Y nada. Nada les sirvió.
Ellos mismos, ya en familia, hicieron sus propias conjeturas. Analizaron su caso y conversaron: la familia se disolvió porque siempre tuvieron una actitud pasiva ante sus problemas, por que intentaron un desarrollo individual, porque les faltó preparación para el matrimonio, porque surgieron de pronto, y no supieron controlarlas, las eternas disputas generacionales y, a últimas fechas, por problemas económicos generados por la eterna crisis económica.
--Es cierto --comentó él--, el otro día leí que también factores externos acaban con la familia. Los de Provida dicen que el Estado es culpable de la desintegración, que las leyes han descuidado la integridad de la familia, que este problema, así como el de la prostitución, drogadicción, pornografía y alcoholismo son producto de una mala educación.

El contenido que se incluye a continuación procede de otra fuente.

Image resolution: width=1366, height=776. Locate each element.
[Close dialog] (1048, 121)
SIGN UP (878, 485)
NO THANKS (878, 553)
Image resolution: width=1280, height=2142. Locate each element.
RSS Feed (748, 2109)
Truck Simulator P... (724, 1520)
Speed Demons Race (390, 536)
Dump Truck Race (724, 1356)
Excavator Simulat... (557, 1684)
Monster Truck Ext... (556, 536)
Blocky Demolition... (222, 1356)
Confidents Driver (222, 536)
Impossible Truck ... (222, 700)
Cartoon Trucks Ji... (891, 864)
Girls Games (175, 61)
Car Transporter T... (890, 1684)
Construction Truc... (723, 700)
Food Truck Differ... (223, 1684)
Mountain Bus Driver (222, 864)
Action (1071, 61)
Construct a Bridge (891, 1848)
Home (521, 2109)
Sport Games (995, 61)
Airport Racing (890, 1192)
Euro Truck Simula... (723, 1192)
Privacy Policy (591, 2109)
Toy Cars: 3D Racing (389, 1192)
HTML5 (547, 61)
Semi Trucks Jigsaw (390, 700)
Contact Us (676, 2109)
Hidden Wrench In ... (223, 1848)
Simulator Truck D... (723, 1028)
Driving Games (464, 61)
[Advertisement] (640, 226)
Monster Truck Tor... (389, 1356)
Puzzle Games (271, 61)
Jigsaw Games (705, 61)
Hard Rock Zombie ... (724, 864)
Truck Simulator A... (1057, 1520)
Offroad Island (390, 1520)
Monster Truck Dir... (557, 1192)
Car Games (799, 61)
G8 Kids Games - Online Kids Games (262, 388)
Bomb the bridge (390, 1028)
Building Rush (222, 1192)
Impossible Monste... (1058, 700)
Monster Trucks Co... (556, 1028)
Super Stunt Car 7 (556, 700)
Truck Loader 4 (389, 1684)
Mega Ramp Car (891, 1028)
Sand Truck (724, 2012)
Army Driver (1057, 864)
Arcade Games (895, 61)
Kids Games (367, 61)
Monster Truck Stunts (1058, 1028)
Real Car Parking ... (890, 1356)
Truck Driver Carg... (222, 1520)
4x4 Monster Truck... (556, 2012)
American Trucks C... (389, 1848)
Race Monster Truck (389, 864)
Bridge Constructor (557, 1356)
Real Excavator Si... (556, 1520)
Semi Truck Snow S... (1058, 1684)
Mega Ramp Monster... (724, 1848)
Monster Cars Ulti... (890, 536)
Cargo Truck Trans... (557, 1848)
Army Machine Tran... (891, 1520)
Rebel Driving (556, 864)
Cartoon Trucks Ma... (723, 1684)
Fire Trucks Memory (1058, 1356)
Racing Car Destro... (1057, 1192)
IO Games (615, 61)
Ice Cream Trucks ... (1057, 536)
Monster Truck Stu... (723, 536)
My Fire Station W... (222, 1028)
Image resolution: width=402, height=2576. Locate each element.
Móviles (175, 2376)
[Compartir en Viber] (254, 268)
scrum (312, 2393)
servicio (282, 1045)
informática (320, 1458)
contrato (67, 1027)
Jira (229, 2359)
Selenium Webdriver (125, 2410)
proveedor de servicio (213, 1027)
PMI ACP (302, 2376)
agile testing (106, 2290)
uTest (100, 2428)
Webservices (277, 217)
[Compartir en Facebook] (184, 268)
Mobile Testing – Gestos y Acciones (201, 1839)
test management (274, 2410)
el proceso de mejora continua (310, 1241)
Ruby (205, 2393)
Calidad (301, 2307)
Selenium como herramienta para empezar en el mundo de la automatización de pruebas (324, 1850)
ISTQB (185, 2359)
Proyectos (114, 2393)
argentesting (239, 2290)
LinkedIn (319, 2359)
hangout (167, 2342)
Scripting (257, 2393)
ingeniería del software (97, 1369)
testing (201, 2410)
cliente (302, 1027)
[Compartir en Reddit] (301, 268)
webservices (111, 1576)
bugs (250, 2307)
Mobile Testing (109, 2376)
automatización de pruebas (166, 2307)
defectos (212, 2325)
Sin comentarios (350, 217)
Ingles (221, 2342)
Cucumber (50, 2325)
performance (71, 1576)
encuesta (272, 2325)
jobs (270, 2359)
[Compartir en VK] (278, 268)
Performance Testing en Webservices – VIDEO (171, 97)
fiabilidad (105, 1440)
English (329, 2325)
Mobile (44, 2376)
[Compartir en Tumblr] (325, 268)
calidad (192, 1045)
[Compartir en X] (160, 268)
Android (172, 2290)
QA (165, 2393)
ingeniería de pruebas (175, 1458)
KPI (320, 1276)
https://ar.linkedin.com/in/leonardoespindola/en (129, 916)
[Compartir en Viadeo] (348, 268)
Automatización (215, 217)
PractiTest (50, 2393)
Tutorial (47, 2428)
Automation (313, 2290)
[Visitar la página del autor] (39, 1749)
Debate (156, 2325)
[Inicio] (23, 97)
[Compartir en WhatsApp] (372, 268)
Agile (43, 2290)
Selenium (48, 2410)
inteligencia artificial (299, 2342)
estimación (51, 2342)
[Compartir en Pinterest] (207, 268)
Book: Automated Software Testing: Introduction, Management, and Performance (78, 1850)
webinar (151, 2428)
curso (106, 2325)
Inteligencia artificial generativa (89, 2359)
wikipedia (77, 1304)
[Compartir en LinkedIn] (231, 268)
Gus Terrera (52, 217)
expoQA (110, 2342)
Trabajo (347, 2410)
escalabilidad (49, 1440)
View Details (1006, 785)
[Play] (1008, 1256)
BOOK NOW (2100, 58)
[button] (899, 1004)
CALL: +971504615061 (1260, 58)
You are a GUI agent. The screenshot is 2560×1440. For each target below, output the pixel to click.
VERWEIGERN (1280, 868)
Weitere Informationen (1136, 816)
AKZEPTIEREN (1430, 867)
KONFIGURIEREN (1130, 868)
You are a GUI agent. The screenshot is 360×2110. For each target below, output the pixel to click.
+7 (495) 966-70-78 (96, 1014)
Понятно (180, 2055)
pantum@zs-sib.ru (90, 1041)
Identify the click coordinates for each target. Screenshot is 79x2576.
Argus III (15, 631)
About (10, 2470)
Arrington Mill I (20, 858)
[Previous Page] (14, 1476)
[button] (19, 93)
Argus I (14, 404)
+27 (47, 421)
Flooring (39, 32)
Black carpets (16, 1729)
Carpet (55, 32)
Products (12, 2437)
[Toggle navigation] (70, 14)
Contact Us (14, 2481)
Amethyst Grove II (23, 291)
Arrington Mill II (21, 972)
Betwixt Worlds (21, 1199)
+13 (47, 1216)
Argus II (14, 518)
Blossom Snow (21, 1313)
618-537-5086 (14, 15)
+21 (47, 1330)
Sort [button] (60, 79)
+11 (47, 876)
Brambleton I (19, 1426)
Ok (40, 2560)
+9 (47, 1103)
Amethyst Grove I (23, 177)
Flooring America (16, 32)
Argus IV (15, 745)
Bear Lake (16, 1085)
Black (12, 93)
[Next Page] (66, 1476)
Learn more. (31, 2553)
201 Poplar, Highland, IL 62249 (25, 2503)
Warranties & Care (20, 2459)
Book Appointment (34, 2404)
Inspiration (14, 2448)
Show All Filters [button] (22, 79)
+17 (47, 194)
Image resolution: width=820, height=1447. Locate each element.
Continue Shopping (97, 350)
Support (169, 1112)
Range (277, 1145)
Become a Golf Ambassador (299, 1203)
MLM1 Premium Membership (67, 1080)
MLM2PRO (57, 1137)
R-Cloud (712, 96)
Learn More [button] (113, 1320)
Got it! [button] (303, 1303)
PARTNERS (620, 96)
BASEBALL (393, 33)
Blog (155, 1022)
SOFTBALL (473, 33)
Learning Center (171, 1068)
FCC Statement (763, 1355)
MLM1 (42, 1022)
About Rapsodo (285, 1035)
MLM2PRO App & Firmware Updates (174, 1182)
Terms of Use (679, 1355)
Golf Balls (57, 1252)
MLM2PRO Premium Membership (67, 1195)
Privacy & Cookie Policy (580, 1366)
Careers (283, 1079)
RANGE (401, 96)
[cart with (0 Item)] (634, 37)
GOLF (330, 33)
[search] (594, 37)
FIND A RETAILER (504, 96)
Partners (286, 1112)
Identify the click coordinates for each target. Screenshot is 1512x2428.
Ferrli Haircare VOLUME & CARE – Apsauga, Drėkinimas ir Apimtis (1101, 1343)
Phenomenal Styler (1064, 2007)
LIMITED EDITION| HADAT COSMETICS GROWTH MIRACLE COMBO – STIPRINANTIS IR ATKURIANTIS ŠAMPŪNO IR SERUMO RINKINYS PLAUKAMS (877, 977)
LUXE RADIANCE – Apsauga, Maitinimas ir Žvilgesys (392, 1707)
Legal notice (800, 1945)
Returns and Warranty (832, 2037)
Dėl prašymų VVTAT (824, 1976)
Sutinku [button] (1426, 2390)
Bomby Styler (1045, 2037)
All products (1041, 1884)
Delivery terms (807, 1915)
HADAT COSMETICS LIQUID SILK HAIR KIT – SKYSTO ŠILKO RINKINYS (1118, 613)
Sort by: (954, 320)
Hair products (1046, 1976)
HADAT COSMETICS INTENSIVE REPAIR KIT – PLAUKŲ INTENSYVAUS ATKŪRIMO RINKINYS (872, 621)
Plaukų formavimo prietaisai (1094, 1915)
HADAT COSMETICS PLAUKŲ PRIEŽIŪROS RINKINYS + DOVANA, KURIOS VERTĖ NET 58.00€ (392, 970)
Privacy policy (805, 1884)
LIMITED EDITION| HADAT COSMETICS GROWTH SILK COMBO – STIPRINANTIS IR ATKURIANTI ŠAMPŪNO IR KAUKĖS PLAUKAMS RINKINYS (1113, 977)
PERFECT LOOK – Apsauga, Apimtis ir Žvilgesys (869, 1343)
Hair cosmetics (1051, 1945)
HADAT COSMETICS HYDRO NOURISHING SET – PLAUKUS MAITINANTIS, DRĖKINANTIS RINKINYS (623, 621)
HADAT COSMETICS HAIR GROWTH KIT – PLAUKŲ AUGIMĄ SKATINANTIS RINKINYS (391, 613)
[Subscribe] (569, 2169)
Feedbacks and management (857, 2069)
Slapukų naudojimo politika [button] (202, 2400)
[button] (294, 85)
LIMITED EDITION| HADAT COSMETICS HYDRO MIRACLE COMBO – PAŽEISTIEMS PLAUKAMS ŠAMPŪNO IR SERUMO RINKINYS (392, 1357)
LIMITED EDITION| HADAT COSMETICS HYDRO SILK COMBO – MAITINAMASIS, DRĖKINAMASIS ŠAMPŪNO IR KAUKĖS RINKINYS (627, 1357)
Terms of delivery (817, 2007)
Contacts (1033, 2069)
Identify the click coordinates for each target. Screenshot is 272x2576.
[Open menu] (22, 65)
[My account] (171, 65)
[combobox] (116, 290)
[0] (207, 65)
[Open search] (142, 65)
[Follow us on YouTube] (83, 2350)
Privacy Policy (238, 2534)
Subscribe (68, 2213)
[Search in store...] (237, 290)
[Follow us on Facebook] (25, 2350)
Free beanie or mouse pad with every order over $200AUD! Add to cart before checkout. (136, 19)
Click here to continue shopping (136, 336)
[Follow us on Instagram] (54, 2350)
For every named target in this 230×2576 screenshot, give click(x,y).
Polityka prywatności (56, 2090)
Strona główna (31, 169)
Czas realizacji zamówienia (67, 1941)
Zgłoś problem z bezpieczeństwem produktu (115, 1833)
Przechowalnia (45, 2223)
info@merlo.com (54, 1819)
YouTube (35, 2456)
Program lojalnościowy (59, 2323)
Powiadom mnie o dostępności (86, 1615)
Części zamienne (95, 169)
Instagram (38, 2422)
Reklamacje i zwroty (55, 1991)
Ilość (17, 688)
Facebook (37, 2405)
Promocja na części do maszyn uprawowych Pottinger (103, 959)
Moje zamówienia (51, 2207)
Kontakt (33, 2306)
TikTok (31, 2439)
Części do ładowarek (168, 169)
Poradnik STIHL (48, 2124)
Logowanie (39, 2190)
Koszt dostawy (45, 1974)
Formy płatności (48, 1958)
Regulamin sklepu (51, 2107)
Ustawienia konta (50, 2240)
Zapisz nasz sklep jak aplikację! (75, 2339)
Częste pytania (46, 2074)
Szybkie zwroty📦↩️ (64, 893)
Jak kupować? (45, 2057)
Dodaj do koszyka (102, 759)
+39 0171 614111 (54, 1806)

Aseguran que pese a que el 90 por ciento de la población del país es católica, se le imparte una educación laica... Dicen que eso está mal.
Parecía que nada salvaría a esta familia.
Alguien les dio un último consejo: el divorcio.
--Vean por sus hijos. Ustedes me dicen que están mal. No los conviertan en unas bestias.
¿Va usted a firmar?, señor --insiste el abogado.
Todo se ha repartido: la casa, para ella. De las cuentas en el banco, el 60 por ciento para él. Carros, televisiones, refrigerador, estéreo, horno de microondas y demás muebles casi han tenido que ser partidos por la mitad.
--Sí, licenciado. Sí voy a firmar. Es que estaba pensando en... olvídelo.
Roberto firma. Rosa María también deposita su rúbrica.
Al salir de aquella oficina, cada quien toma un distinto camino.
Sus vidas se bifurcan, pero ambos tienen un anhelo en común: formar otra familia.
Así sea.


Texto publicado en la Revista Mañana, 1995.